** DATA EXTRACT follows **

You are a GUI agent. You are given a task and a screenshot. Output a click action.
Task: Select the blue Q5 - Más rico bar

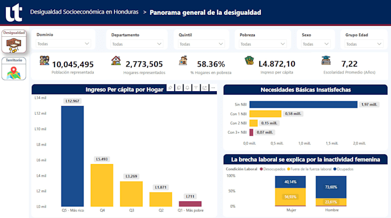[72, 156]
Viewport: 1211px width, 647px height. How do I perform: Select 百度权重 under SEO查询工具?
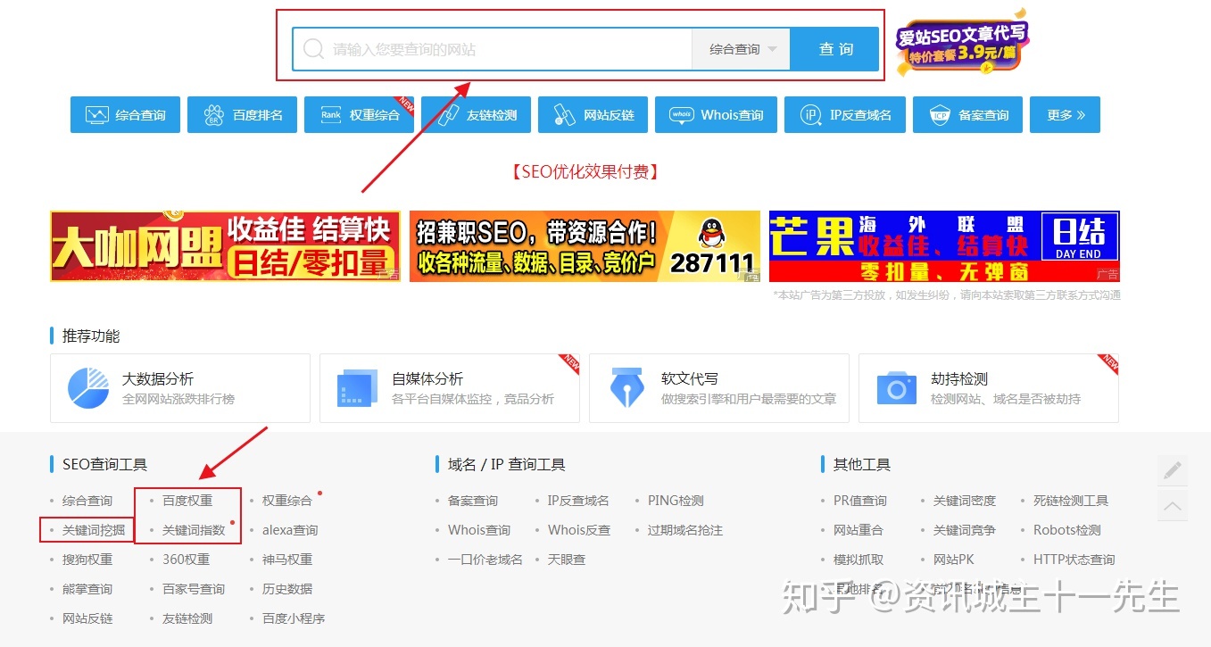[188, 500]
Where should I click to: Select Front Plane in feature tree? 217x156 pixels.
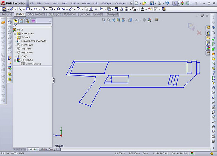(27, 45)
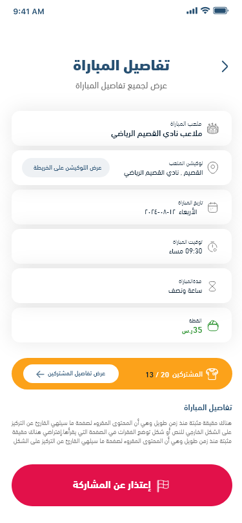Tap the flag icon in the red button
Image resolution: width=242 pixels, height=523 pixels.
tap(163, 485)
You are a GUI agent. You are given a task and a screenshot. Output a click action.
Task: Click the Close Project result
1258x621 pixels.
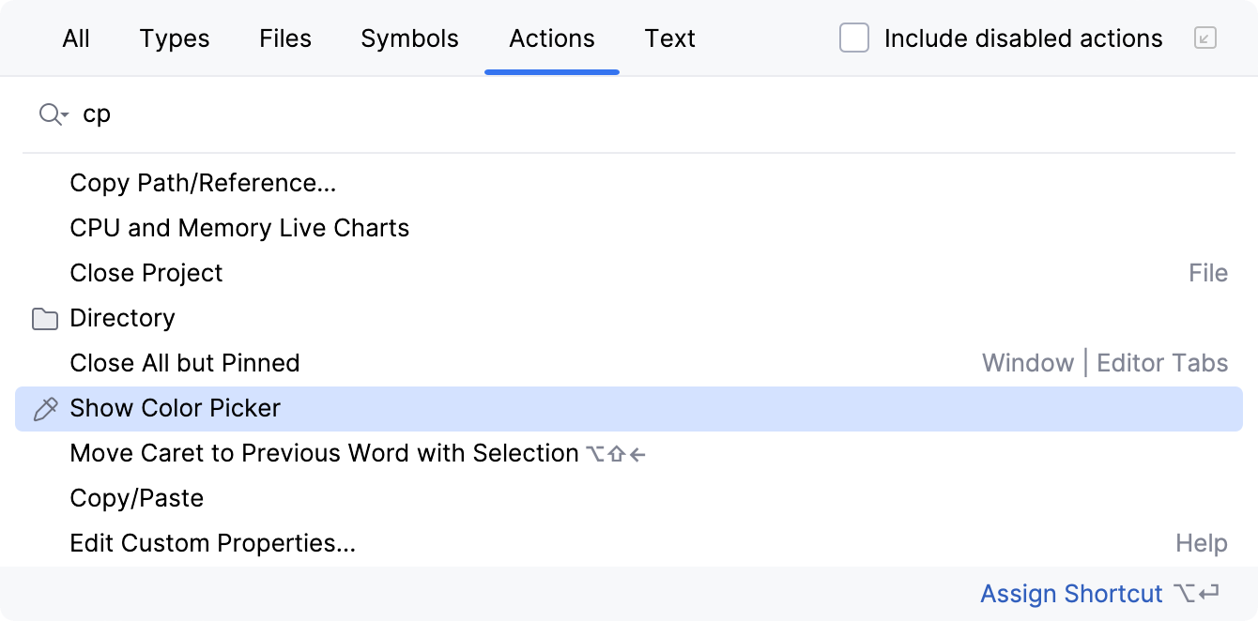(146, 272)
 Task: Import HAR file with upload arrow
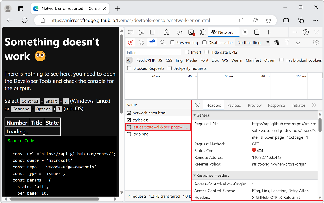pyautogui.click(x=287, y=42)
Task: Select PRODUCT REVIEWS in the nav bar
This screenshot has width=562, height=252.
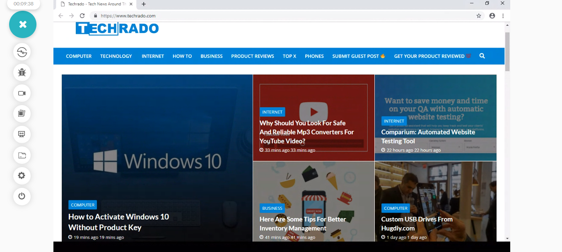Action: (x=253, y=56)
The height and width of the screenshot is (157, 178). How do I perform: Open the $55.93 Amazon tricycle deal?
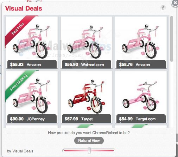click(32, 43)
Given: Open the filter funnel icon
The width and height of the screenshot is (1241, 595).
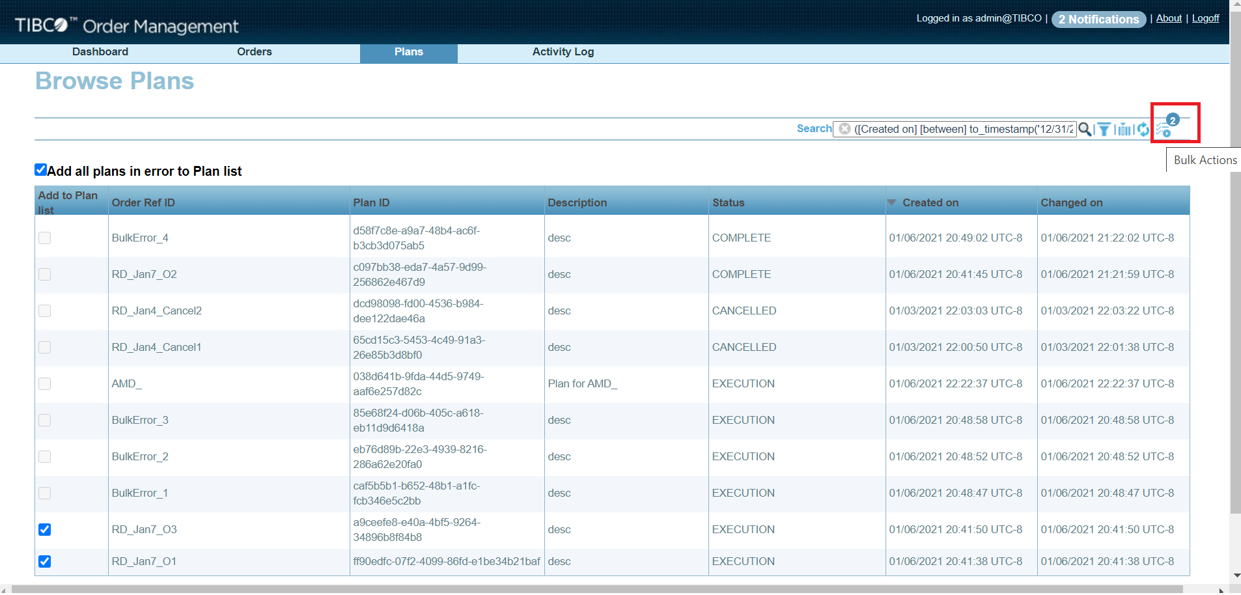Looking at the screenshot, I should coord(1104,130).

** End of DATA EXTRACT **
** DATA EXTRACT follows **

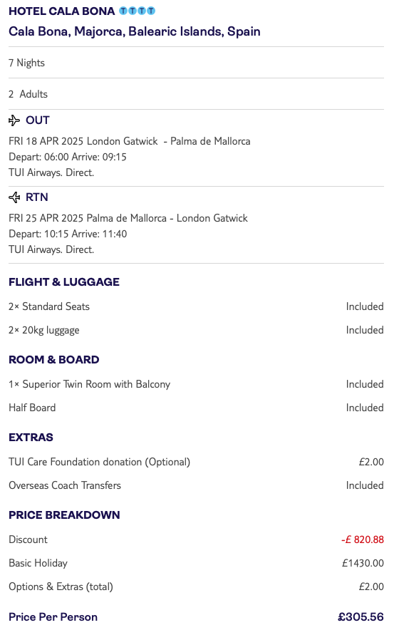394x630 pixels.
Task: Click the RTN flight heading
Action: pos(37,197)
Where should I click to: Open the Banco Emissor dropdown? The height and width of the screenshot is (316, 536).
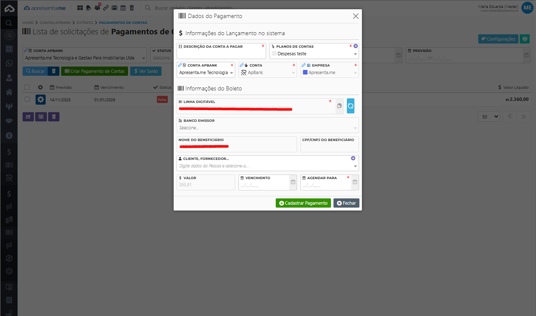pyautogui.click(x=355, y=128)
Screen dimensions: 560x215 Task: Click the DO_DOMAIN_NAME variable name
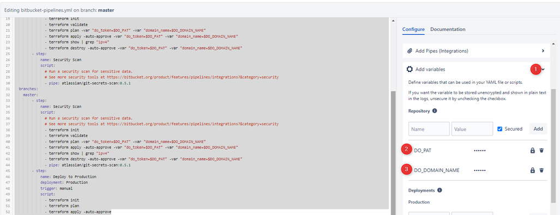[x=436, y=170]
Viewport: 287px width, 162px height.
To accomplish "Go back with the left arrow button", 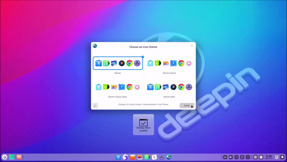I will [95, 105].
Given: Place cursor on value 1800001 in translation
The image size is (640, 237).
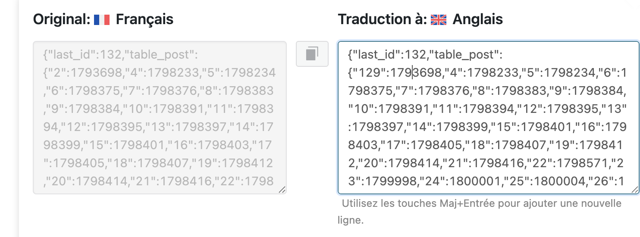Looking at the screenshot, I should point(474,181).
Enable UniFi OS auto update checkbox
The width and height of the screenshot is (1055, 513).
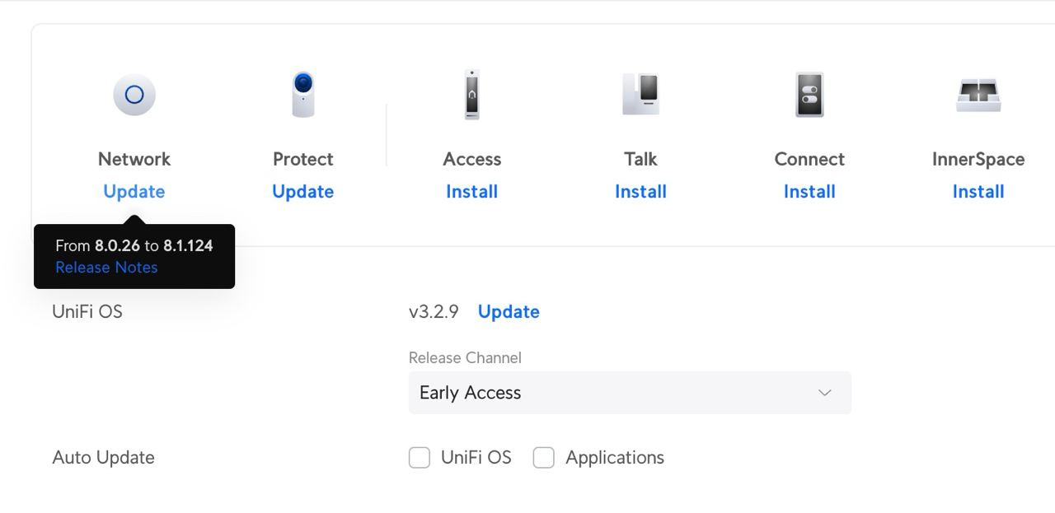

** End of DATA EXTRACT **

# YOUR INSTRUCTIONS
In the data above, which lines lie between the line with "Enable UniFi OS auto update checkbox" and the line with "The width and height of the screenshot is (1055, 513).", inclusive? Print those lines exactly and nothing else.

# ANSWER SPACE
Enable UniFi OS auto update checkbox
The width and height of the screenshot is (1055, 513).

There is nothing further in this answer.